Load Balancing - Multiple Instances of 1 model
Load balance multiple instances of the same model
The proxy will handle routing requests (using LiteLLM's Router). Set rpm
in the config if you want maximize throughput
Quick Start - Load Balancing
Step 1 - Set deployments on config
Example config below. Here requests with model=gpt-3.5-turbo
will be routed across multiple instances of azure/gpt-3.5-turbo
model_list:
- model_name: gpt-3.5-turbo
litellm_params:
model: azure/<your-deployment-name>
api_base: <your-azure-endpoint>
api_key: <your-azure-api-key>
rpm: 6 # Rate limit for this deployment: in requests per minute (rpm)
- model_name: gpt-3.5-turbo
litellm_params:
model: azure/gpt-turbo-small-ca
api_base: https://my-endpoint-canada-berri992.openai.azure.com/
api_key: <your-azure-api-key>
rpm: 6
- model_name: gpt-3.5-turbo
litellm_params:
model: azure/gpt-turbo-large
api_base: https://openai-france-1234.openai.azure.com/
api_key: <your-azure-api-key>
rpm: 1440
Step 2: Start Proxy with config
$ litellm --config /path/to/config.yaml
Step 3: Use proxy - Call a model group [Load Balancing]
Curl Command
curl --location 'http://0.0.0.0:8000/chat/completions' \
--header 'Content-Type: application/json' \
--data ' {
"model": "gpt-3.5-turbo",
"messages": [
{
"role": "user",
"content": "what llm are you"
}
],
}
'
Usage - Call a specific model deployment
If you want to call a specific model defined in the config.yaml
, you can call the litellm_params: model
In this example it will call azure/gpt-turbo-small-ca
. Defined in the config on Step 1
curl --location 'http://0.0.0.0:8000/chat/completions' \
--header 'Content-Type: application/json' \
--data ' {
"model": "azure/gpt-turbo-small-ca",
"messages": [
{
"role": "user",
"content": "what llm are you"
}
],
}
'
Router settings on config - routing_strategy, model_group_alias
litellm.Router() settings can be set under router_settings
. You can set model_group_alias
, routing_strategy
, num_retries
,timeout
. See all Router supported params here
Example config with router_settings
model_list:
- model_name: gpt-3.5-turbo
litellm_params:
model: azure/<your-deployment-name>
api_base: <your-azure-endpoint>
api_key: <your-azure-api-key>
rpm: 6 # Rate limit for this deployment: in requests per minute (rpm)

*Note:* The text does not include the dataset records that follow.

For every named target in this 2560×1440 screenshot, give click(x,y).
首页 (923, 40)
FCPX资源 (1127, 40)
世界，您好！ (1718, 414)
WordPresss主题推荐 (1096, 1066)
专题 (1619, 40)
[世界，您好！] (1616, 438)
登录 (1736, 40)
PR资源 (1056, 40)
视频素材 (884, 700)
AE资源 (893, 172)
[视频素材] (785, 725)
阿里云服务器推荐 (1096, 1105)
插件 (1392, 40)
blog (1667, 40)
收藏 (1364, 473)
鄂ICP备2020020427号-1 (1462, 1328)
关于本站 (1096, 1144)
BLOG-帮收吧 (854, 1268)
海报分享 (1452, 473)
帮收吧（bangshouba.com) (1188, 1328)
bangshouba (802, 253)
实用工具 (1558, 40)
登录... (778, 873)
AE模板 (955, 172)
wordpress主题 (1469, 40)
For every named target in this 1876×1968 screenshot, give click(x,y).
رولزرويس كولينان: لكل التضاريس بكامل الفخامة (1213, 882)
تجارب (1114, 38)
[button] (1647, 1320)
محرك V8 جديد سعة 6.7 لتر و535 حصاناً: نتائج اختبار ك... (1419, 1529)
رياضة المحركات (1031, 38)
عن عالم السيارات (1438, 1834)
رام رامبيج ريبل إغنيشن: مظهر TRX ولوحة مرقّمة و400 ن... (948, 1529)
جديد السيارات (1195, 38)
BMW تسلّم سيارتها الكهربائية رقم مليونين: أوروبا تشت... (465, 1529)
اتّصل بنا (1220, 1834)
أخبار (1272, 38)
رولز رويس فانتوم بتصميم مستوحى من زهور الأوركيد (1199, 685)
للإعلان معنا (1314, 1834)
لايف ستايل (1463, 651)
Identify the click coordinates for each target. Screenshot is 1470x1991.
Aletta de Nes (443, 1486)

- model_name: gpt-3.5-turbo
litellm_params:
model: azure/gpt-turbo-small-ca
api_base: https://my-endpoint-canada-berri992.openai.azure.com/
api_key: <your-azure-api-key>
rpm: 6
router_settings:
model_group_alias: {"gpt-4": "gpt-3.5-turbo"} # all requests with `gpt-4` will be routed to models with `gpt-3.5-turbo`
routing_strategy: least-busy # Literal["simple-shuffle", "least-busy", "usage-based-routing", "latency-based-routing"]
num_retries: 2
timeout: 30 # 30 seconds
Fallbacks + Cooldowns + Retries + Timeouts
If a call fails after num_retries, fall back to another model group.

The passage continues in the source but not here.